In a poster presented at ASH by A. Gershon titled, “Real World Data (RWD) Treatment Patterns and Sequencing of Patients with Multiple Myeloma (MM)”, the electronic health records of 5,890 patients in the Flatiron Health Database were evaluated to better understand treatment patterns that evolved between 2015 and 2019. The authors concluded that across lines of treatment from first line to fourth line and greater,” ImiD, PI and IMiD+PI are the most common treatment categories, but that anti-CD38 treatments are increasingly used in recent years in later lines.”  The author noted,

“Between 2015 and 2019, the use of anti-CD38 treatments in second line increased from 1% to 20% overall, standard risk, SCT eligible and community patients, 2% to 15% in SCT ineligible, and 10% to 20% of academic patients. Between 2015 and 2019, the use of anti-CD38 treatments in third line increased from 10% to >30% in all, standard risk and SCT eligible patients, 10% to 20% in academic patients, and 2% to 20% in community and SCT ineligible patients. Over 40% of fourth line plus patients were treated with anti-CD38 treatments by 2019 regardless of subgroup.”

This poster illustrates that the standard of care regarding the use of anti-CD38 treatments is evolving but accelerating the acceptance and utilization of this treatment may be warranted.

Editorial note: We created HealthTree to better understand real world multiple myeloma patient experiences. 

Three Ways to Accelerate New 'Standards of Care'

So, what to do with this information? First, understand it takes time for new treatment options to emerge as standard of care. Second, understand the importance of having a myeloma specialist on your team. If you do not currently have a myeloma specialist, you can find one here. Third, take heart in that you may accelerate the inclusion of a promising new treatment in your care plan if you initiate the conversation with your care team.

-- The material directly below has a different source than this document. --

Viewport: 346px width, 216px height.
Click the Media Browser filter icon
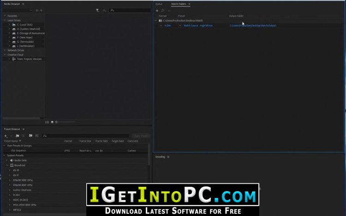point(97,10)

Questions you may want to ask include:

• What treatment options might be best for me, in what sequence and why? Are the proposed products currently approved or available through a clinical trial?
• If currently in remission you may ask, what maintenance strategy might allow me to maintain the longest, deepest possible remission? If relapse occurs, what are my next possible steps?
• What are the potential benefits and risk of these proposed treatment approaches?

Your personalized treatment plan will be adjusted over time based on a variety of considerations including:

• Age, performance status, kidney function, bone disease, other illnesses
• Your risk level including ISS staging and genetics
• Effectiveness and tolerability of your previous treatments
• Personal goals, access, and lifestyle considerations

As myeloma patients, we have the “need for speed”. Through an engaged conversation with your care team and myeloma specialist, you may accelerate the inclusion of breakthrough science into your treatment plan. It could save and  improve your life.

When I was diagnosed with multiple myeloma in 2017, I remember being overwhelmed on many levels. I was relieved and grateful however, to discover that the myeloma community of patients, caregivers, providers and supporters is very tight.  We support one another.  We give back in appreciation for the love and support we have received. To get connected, know that Myeloma Crowd, HealthTree and the Myeloma Coach program are here for you.

Myeloma is challenging, but there are abundant reasons for hope! Wishing you silver linings, wonderful blessings, excellent health, deep love and great joy along your journey!